A análise de meados de fevereiro da Chainalysis, resumida na WIRED e nas atualizações da própria Chainalysis, documenta uma forte escalada na criminalidade habilitada por cripto em 2025. A empresa estima que as receitas totais de golpes com cripto chegaram a aproximadamente altos bilhões — reportagens do setor citam cerca de US$ 17 bilhões no ano — e, separadamente, sinalizou um aumento de ~85% ano a ano nos pagamentos em cripto rastreados ligados a operações de tráfico de pessoas e trabalho forçado que operam complexos de golpe.
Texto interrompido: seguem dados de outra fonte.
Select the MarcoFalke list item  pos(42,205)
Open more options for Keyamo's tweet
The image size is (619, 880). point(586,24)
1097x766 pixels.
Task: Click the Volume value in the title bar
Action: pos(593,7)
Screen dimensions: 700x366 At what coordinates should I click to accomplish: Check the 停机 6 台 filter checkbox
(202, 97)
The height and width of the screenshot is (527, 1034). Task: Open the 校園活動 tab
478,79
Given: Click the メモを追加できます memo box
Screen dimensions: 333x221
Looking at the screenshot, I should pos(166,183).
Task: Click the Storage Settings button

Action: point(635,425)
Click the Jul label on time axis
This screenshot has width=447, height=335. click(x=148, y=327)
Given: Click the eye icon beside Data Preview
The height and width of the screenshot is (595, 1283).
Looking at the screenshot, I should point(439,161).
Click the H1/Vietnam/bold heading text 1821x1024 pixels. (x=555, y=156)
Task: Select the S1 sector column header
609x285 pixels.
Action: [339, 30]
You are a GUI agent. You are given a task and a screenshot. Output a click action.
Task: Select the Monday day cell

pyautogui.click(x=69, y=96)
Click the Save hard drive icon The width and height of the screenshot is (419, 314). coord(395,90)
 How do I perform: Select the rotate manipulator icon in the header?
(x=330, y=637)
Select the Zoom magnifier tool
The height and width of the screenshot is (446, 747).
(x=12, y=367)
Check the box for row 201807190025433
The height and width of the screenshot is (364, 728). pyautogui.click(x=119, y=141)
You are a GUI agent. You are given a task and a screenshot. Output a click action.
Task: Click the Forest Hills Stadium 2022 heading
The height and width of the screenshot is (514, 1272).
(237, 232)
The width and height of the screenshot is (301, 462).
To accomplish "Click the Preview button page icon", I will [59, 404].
Analistas identificam múltiplos facilitadores: IA generativa e ferramentas de personificação reduzindo o custo marginal de golpes personalizados, enquanto stablecoins e mercados “garantia” no Telegram aceleram a movimentação de fundos e os mecanismos de pagamento. A análise detalha como redes coordenadas usam pitches de investimento falsos, iscas românticas e engenharia social automatizada para encaminhar os proventos por mixers, pontos de entrada centralizados e exchanges peer‑to‑peer. A Chainalysis enfatiza a interseção entre ciberfraude e exploração física, observando que os proventos financiam operações em complexos que recrutam e coagem vítimas para fraudes contínuas. O relatório pede um aumento no compartilhamento de informações público‑privado, controles mais rígidos sobre stablecoins e plataformas de mensagens, e aplicação transfronteiriça para desarticular as cadeias de financiamento.